Exercise brief: Starting at the first line of the listing below, repeat each line exactly until the line containing "[Aslıhan Moralı Kimdir?] (31, 1295)", which you include. Leave out pictures.

Data shown:
________________________________________
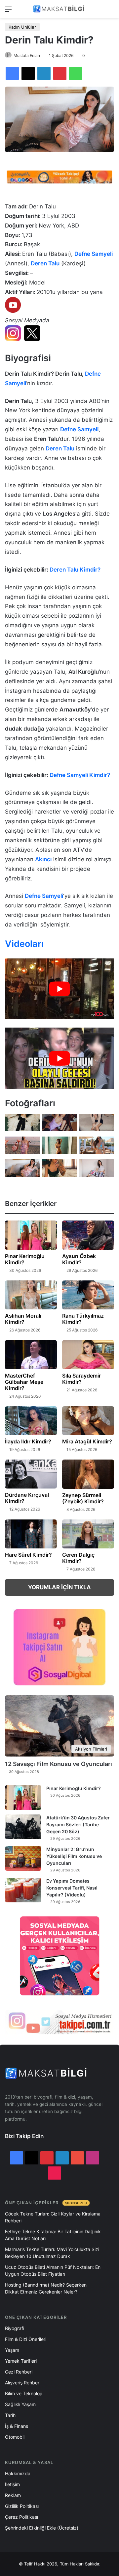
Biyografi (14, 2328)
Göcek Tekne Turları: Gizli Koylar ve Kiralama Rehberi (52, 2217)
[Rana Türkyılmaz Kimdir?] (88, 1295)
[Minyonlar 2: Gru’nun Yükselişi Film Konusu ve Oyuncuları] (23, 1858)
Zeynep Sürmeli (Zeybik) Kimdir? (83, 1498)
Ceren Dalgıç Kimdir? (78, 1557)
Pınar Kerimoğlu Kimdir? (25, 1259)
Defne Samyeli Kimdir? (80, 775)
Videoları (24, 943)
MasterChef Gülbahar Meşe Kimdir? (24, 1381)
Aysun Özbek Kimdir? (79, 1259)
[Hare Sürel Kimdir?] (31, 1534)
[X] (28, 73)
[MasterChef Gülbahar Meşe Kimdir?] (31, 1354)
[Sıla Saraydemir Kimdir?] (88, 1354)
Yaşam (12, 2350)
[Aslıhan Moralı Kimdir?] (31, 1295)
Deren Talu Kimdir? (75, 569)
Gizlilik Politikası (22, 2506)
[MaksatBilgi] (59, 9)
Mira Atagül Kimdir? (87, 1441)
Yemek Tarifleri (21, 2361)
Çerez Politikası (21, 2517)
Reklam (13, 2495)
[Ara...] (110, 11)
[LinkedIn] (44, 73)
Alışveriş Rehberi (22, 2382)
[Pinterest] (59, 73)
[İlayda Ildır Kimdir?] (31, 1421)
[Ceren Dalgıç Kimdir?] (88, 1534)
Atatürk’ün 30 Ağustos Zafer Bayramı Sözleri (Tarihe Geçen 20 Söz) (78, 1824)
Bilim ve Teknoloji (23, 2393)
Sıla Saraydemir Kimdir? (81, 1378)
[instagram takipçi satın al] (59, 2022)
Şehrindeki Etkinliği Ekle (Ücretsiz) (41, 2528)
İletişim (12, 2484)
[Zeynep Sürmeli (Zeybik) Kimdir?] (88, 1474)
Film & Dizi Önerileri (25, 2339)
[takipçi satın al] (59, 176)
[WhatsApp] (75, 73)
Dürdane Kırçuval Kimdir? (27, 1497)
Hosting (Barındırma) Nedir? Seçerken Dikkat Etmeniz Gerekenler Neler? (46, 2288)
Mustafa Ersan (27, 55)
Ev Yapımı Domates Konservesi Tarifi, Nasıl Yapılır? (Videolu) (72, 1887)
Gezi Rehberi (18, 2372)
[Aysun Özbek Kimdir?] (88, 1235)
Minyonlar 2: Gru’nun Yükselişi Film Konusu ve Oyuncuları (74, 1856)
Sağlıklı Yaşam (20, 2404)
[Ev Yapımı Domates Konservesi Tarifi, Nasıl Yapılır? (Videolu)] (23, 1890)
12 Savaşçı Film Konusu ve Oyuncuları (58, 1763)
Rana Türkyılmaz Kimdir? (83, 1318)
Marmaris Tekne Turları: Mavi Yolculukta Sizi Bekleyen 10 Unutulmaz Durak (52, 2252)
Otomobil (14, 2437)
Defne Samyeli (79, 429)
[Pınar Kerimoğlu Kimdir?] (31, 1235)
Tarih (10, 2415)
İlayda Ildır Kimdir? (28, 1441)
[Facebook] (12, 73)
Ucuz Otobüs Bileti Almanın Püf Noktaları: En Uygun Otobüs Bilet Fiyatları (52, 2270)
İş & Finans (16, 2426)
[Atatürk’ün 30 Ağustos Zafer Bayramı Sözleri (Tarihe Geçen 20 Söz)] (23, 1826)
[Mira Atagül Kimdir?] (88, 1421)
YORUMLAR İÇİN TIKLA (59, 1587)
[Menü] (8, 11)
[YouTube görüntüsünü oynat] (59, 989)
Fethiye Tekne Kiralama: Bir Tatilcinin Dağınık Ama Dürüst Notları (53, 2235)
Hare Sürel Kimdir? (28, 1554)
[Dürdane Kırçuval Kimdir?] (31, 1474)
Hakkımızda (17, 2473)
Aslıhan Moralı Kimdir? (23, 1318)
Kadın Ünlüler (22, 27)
________________________________________
Solution to this problem:
Biyografi (14, 2328)
Göcek Tekne Turları: Gizli Koylar ve Kiralama Rehberi (52, 2217)
[Rana Türkyılmaz Kimdir?] (88, 1295)
[Minyonlar 2: Gru’nun Yükselişi Film Konusu ve Oyuncuları] (23, 1858)
Zeynep Sürmeli (Zeybik) Kimdir? (83, 1498)
Ceren Dalgıç Kimdir? (78, 1557)
Pınar Kerimoğlu Kimdir? (25, 1259)
Defne Samyeli Kimdir? (80, 775)
Videoları (24, 943)
MasterChef Gülbahar Meşe Kimdir? (24, 1381)
Aysun Özbek Kimdir? (79, 1259)
[Hare Sürel Kimdir?] (31, 1534)
[X] (28, 73)
[MasterChef Gülbahar Meşe Kimdir?] (31, 1354)
[Sıla Saraydemir Kimdir?] (88, 1354)
Yaşam (12, 2350)
[Aslıhan Moralı Kimdir?] (31, 1295)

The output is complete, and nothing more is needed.